В Питермарицбурге я оставался не дольше, чем было необходимо для получения нужных сведений и разрешений, без которых нельзя проводить киносъемки в Натале. Одним из намеченных объектов съемок был заповедник Хлухлуве. Кроме того, я собирался посетить ту часть страны зулусов, где мог бы запечатлеть на пленку картины подлинной жизни нетронутой Африки, той, которую я наблюдал и полюбил несколько десятилетий назад.
Второе мое желание исполнилось скорее, чем я ожидал. После долгих переговоров по телефону мы узнали, что в одном из краалей округа Мизинга, близ Тугела-Ферри, должна состояться зулусская свадьба. Нам не только добыли все необходимые документы, но и дали провожатого, без которого сейчас, по-видимому, не разрешается посещать резерваты для коренных жителей.
И вот мы отправились в путь.
Мои спутники задали вопрос: неужели свадьба в стране зулусов такое событие, что ради возможности заснять его стоит проделать несколько сот миль?
— Наберитесь терпения, увидите сами, — ответил я.
К сожалению, мы попали только к торжественному завершению церемонии бракосочетания. Она напоминает о блеске древних обычаев и обрядов, но не дает представления о том, как происходит помолвка.
Когда двое молодых людей находят друг друга и юноша признается отцу в любви к девушке, начинается обряд сватовства, во многом напоминающий традиции, бытующие в европейских странах. Один из близких друзей отца юноши отправляется к будущему тестю. Старики садятся рядом на травяной циновке у очага, им подают просяное пиво, хозяин и гость рыганьем демонстрируют взаимную симпатию, а затем после обмена энергичными приветствиями начинается разговор.
— Есть у меня молодой друг, отец которого послал меня узнать, не можешь ли ты дать ему немного табаку.
Это и есть формула сватовства.
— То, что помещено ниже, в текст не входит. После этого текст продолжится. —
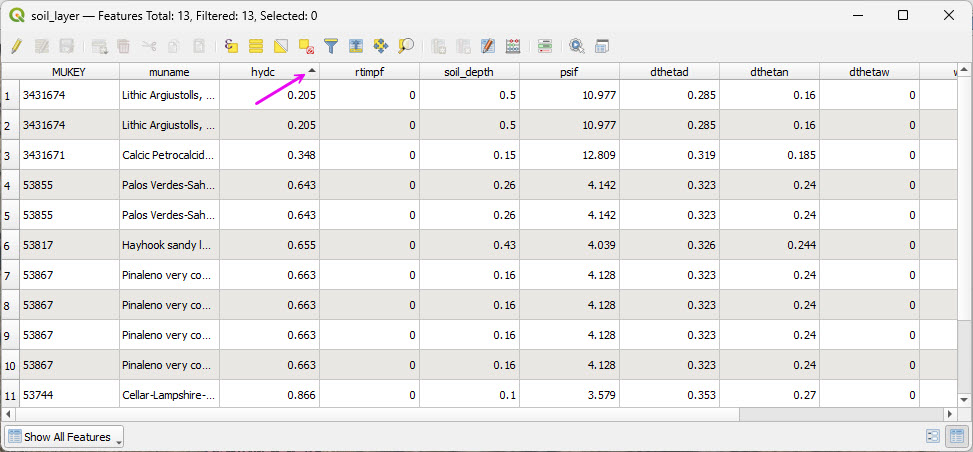Zoom map to the selected rows
Viewport: 973px width, 452px height.
[x=406, y=46]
Отец призывает дочерей и спрашивает:
— Кто из вас хочет вместо меня передать другу табак, который он просит?
— Только не я, — отвечает одна интомби за другой, — но вот эта наша сестра могла бы отдать табак другу нашего отца.
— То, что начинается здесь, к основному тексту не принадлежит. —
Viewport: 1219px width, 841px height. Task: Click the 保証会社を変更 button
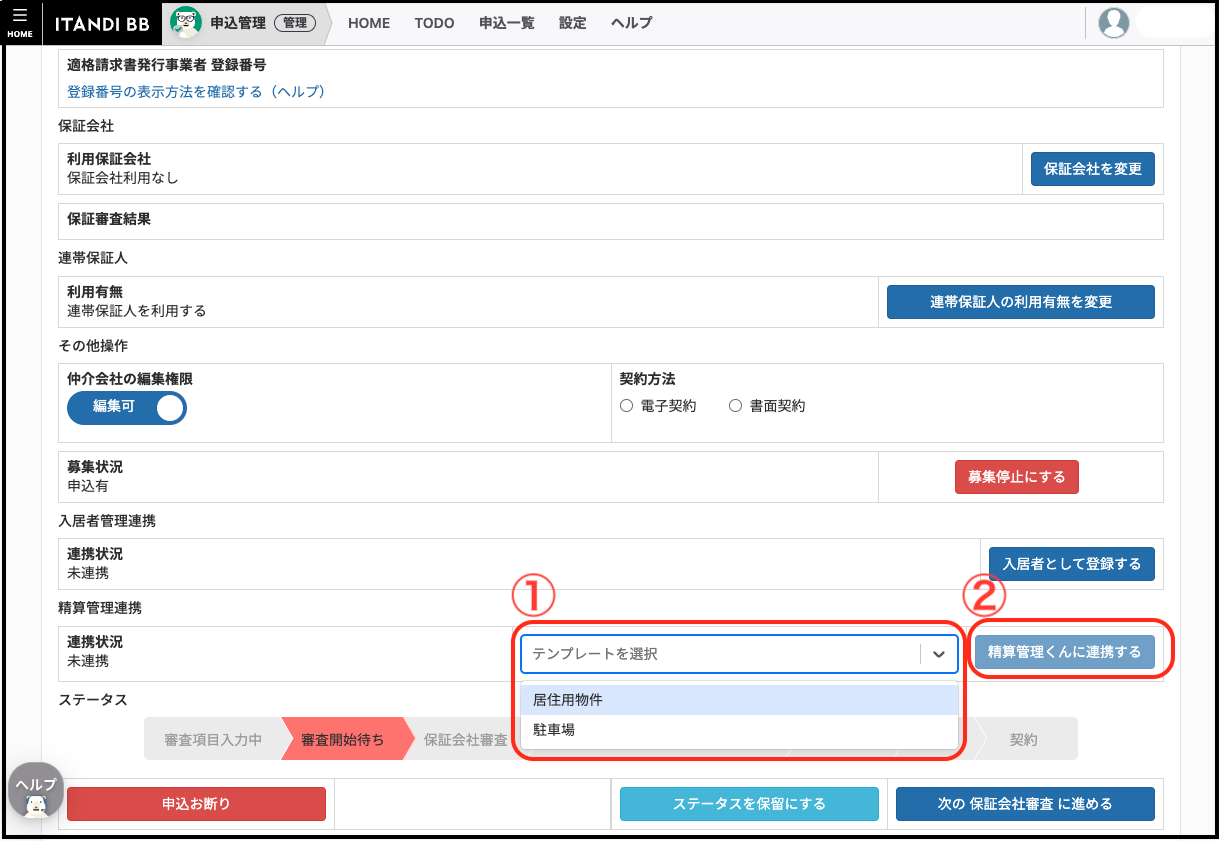(x=1092, y=169)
Для отца все это не новость. Он подготовился к посещению свата и тщательно следит за тем, чтобы его дочь во избежание суровой кары сохранила девственность до вступления в брак. Между краалями происходит обмен щепотками табаку, после чего во время многочисленных церемоний и визитов стороны договариваются о самом важном — о величине лоболы, то есть о том, сколько скота жених должен передать отцу невесты в качестве возмещения за дочь.
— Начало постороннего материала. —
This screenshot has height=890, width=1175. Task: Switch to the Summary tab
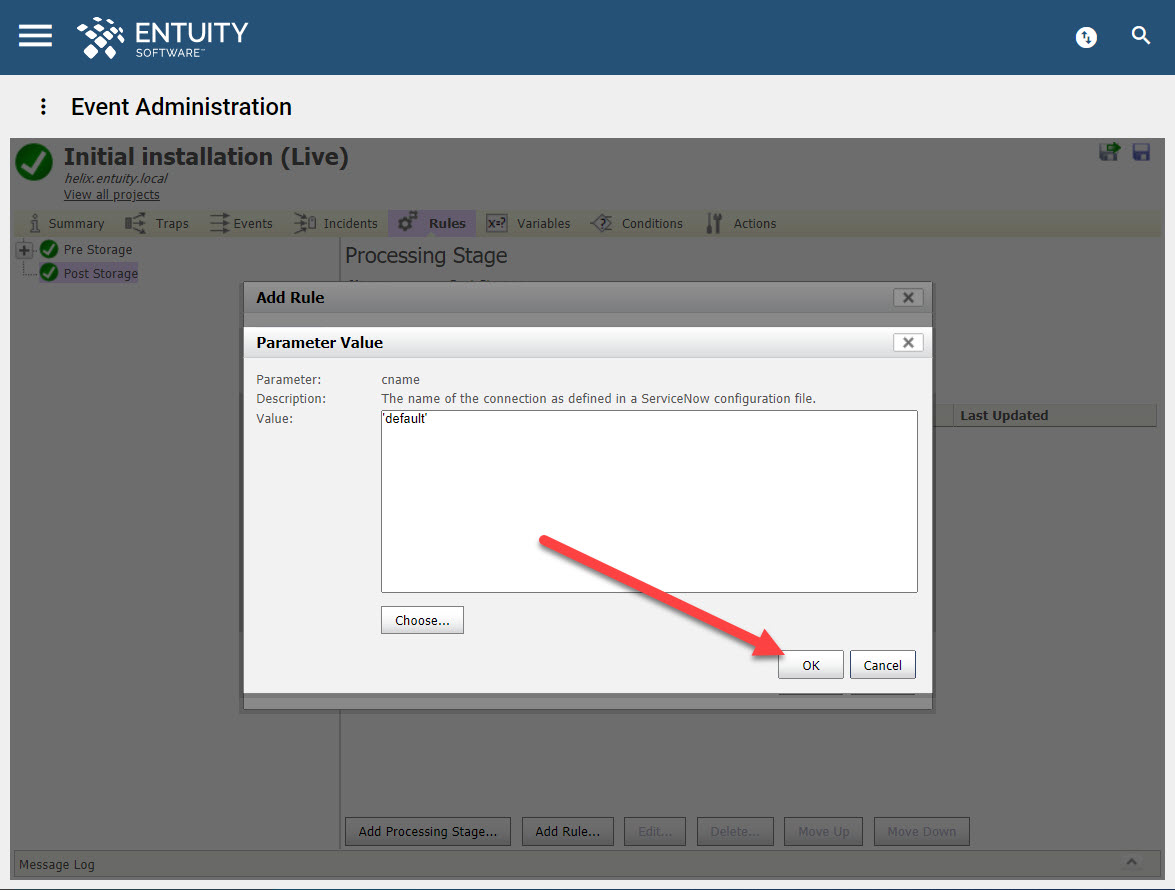66,223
— Так что в стране зулусов не было и нет погони за приданым, — закончил я свой рассказ.
— Но зато есть покупка женщин, — возразил один из слушателей, — хотя я надеюсь, что сейчас этот обычай не сохранился.
— Нет, он сохранился, да иначе и быть не может. Ведь не только зулусы, но и все остальные банту считают, что без лоболы не может быть брака. Но это вовсе не значит, что они покупают невест.
Обычай лоболы оказался устойчивым. По сути дела и основе его лежит признание ущерба, наносимого отцу, который отдает полезного члена семьи. Жених (или его семья) возмещает эту потерю. Если муж дурно обращается с женой и она возвращается к отцу, последний вправе не отдавать полученную ранее лоболу. Он обязан это сделать только в том случае, если жена неспособна к деторождению или оставила мужа без всякой вины с его стороны. С моей точки зрения, лобола оказывает благотворное влияние на отношения между супругами.